Include no pictures. Output exactly the lines from the one that contains "Image resolution: width=757" through the final line of the entries.

=======

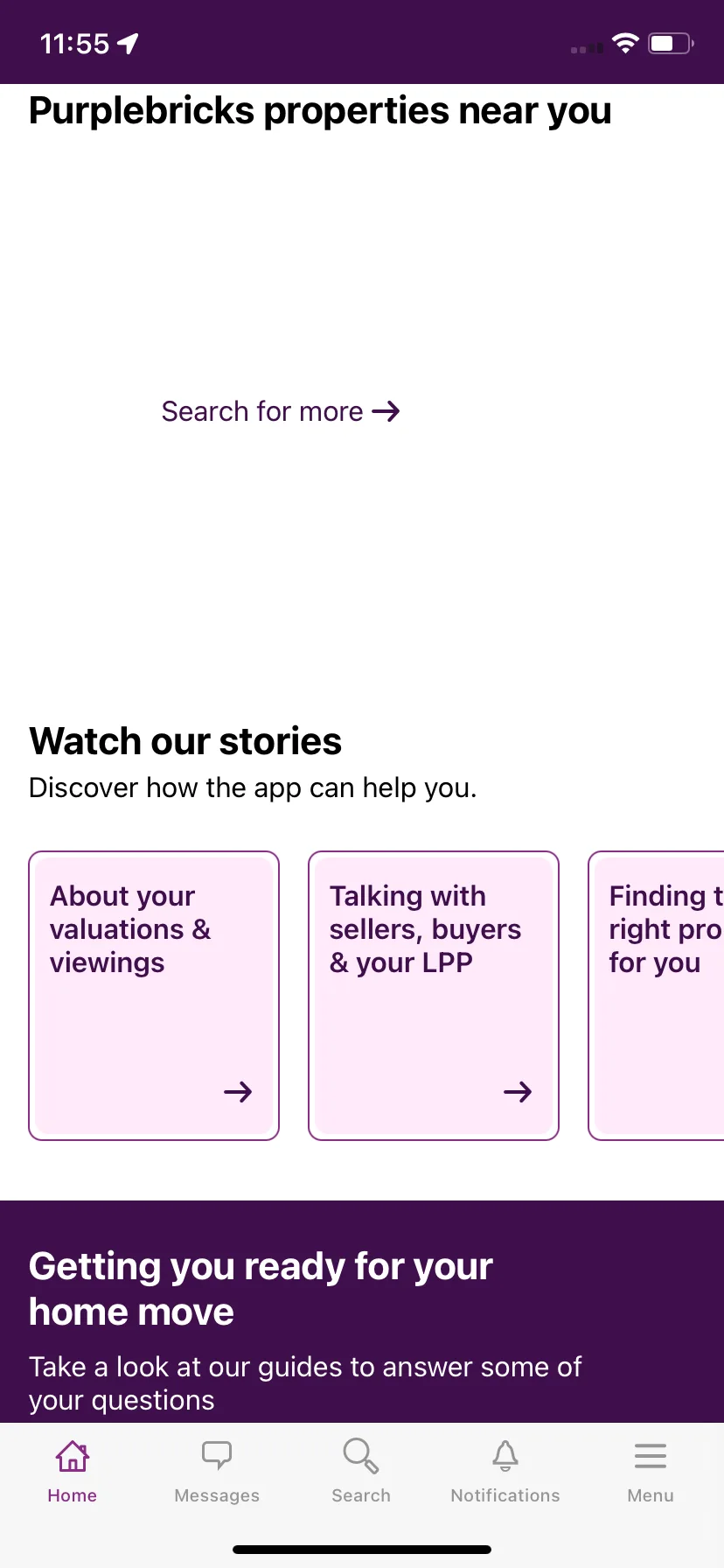Select the Messages tab label
The width and height of the screenshot is (724, 1568).
(x=217, y=1495)
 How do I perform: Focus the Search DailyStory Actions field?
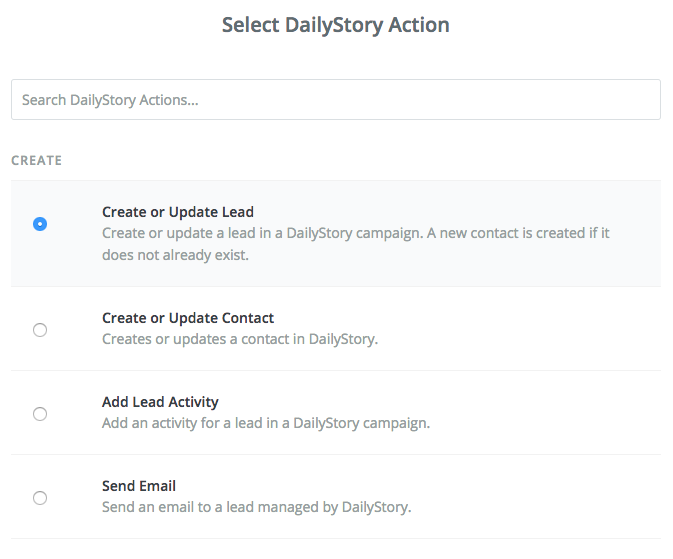click(x=336, y=100)
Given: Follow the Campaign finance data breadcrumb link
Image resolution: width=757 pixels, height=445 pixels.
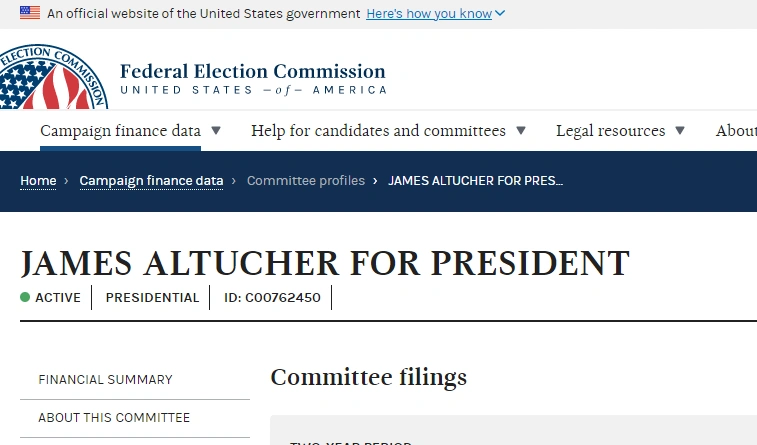Looking at the screenshot, I should (151, 181).
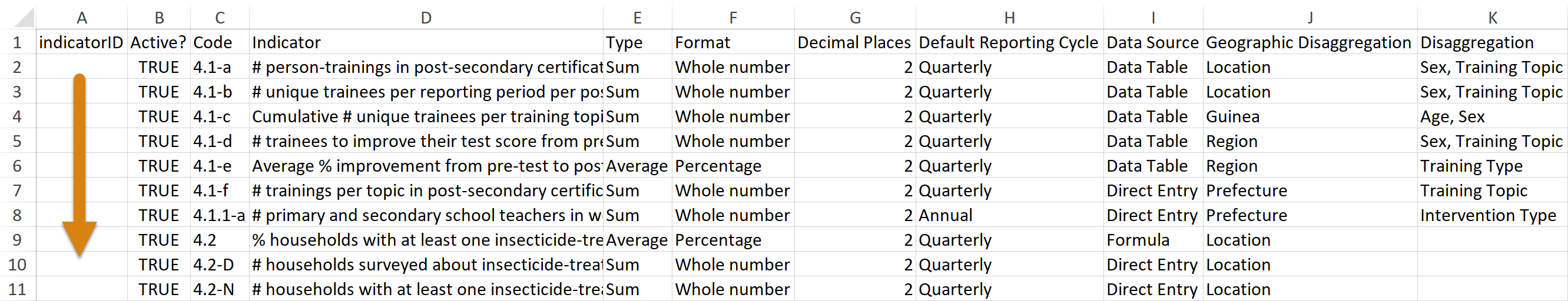The image size is (1568, 301).
Task: Click the code 4.2-N cell
Action: click(219, 289)
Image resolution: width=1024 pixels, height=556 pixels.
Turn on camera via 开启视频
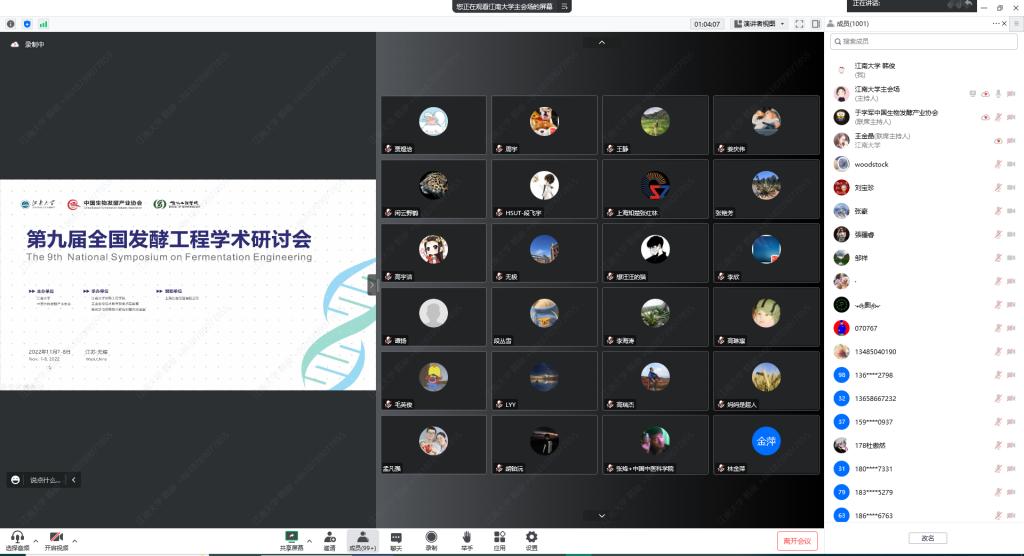point(56,540)
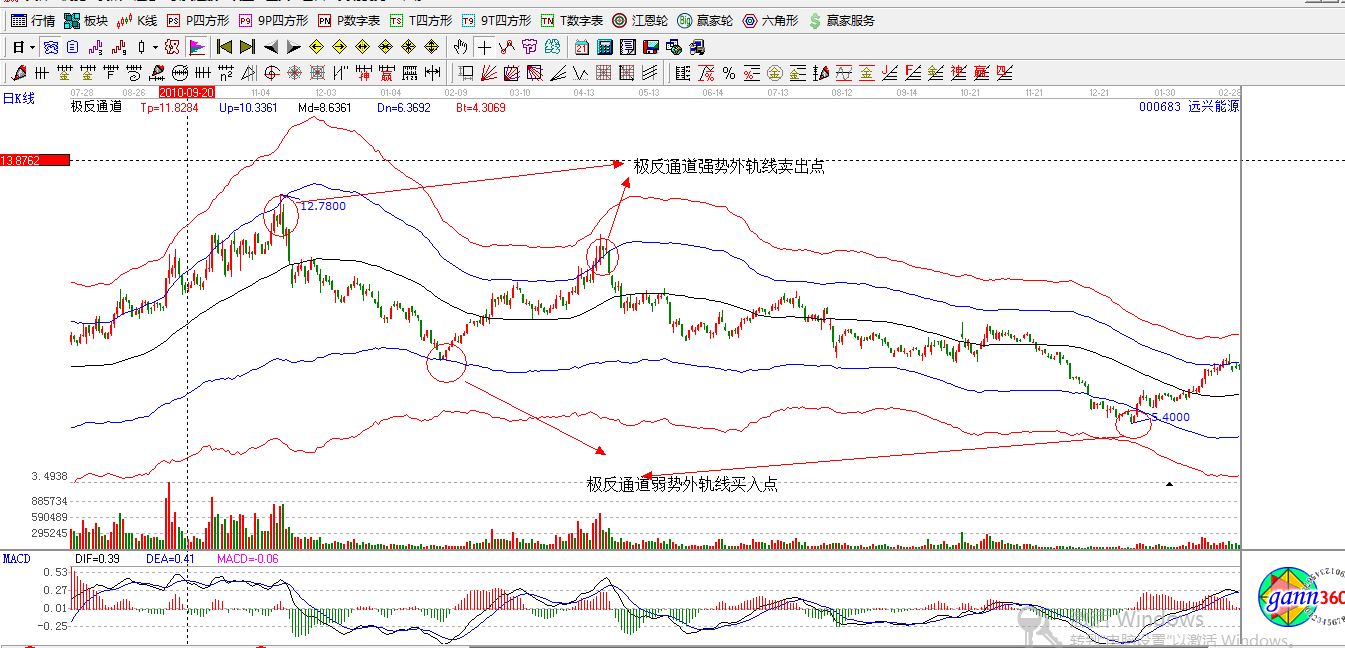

=======

◆ **Answer for this exercise**:
Image resolution: width=757 pixels, height=445 pixels.
Looking at the screenshot, I should (151, 181).
The image size is (1568, 301).
Task: Click the code 4.2-N cell
Action: click(219, 289)
Image resolution: width=1024 pixels, height=556 pixels.
Turn on camera via 开启视频
point(56,540)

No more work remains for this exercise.